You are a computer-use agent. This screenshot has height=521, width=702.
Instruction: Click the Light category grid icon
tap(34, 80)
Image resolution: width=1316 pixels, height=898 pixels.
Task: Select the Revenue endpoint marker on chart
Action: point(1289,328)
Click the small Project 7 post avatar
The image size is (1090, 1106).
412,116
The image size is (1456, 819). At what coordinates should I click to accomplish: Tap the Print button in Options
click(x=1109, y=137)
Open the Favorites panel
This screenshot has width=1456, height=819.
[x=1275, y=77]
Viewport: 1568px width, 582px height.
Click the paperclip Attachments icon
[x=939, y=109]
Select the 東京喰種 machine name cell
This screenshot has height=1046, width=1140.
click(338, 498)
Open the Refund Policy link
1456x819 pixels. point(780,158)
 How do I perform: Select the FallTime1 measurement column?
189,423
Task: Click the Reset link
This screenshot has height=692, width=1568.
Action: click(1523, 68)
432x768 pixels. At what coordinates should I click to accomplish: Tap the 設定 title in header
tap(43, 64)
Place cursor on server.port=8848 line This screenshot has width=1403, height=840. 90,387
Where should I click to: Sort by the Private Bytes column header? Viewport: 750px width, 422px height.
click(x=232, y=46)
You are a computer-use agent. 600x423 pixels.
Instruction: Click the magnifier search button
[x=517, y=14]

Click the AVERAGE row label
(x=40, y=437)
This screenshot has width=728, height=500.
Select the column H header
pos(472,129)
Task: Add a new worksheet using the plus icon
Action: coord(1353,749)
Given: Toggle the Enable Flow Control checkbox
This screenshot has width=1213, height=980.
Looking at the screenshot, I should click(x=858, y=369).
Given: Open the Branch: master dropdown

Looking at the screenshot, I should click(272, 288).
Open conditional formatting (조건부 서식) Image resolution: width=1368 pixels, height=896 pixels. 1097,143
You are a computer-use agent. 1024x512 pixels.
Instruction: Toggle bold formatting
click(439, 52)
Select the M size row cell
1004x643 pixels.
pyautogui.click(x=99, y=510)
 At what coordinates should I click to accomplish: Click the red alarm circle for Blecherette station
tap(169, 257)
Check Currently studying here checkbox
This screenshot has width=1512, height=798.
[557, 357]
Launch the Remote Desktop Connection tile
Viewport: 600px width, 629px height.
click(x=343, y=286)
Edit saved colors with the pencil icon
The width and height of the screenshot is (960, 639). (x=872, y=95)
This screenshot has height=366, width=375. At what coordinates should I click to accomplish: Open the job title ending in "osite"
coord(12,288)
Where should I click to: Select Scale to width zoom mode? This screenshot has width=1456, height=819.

##############################

### SHORT PROBLEM
Can you write out all of the lines above again, substituting "check box" for every "checkbox" and leaving everything else as it is?

### RESULT OF THE TASK
You are a computer-use agent. This screenshot has height=521, width=702.
Instruction: Click the Light category grid icon
tap(34, 80)
Image resolution: width=1316 pixels, height=898 pixels.
Task: Select the Revenue endpoint marker on chart
Action: point(1289,328)
Click the small Project 7 post avatar
The image size is (1090, 1106).
412,116
The image size is (1456, 819). At what coordinates should I click to accomplish: Tap the Print button in Options
click(x=1109, y=137)
Open the Favorites panel
This screenshot has width=1456, height=819.
[x=1275, y=77]
Viewport: 1568px width, 582px height.
Click the paperclip Attachments icon
[x=939, y=109]
Select the 東京喰種 machine name cell
This screenshot has height=1046, width=1140.
click(338, 498)
Open the Refund Policy link
1456x819 pixels. point(780,158)
 How do I perform: Select the FallTime1 measurement column?
189,423
Task: Click the Reset link
This screenshot has height=692, width=1568.
Action: click(1523, 68)
432x768 pixels. At what coordinates should I click to accomplish: Tap the 設定 title in header
tap(43, 64)
Place cursor on server.port=8848 line This screenshot has width=1403, height=840. 90,387
Where should I click to: Sort by the Private Bytes column header? Viewport: 750px width, 422px height.
click(x=232, y=46)
You are a computer-use agent. 600x423 pixels.
Instruction: Click the magnifier search button
[x=517, y=14]

Click the AVERAGE row label
(x=40, y=437)
This screenshot has width=728, height=500.
Select the column H header
pos(472,129)
Task: Add a new worksheet using the plus icon
Action: coord(1353,749)
Given: Toggle the Enable Flow Control check box
This screenshot has width=1213, height=980.
Looking at the screenshot, I should click(x=858, y=369).
Given: Open the Branch: master dropdown

Looking at the screenshot, I should click(272, 288).
Open conditional formatting (조건부 서식) Image resolution: width=1368 pixels, height=896 pixels. 1097,143
You are a computer-use agent. 1024x512 pixels.
Instruction: Toggle bold formatting
click(439, 52)
Select the M size row cell
1004x643 pixels.
pyautogui.click(x=99, y=510)
 At what coordinates should I click to accomplish: Click the red alarm circle for Blecherette station
tap(169, 257)
Check Currently studying here check box
This screenshot has width=1512, height=798.
[557, 357]
Launch the Remote Desktop Connection tile
Viewport: 600px width, 629px height.
click(x=343, y=286)
Edit saved colors with the pencil icon
The width and height of the screenshot is (960, 639). (x=872, y=95)
This screenshot has height=366, width=375. At what coordinates should I click to accomplish: Open the job title ending in "osite"
coord(12,288)
Where should I click to: Select Scale to width zoom mode? This screenshot has width=1456, height=819.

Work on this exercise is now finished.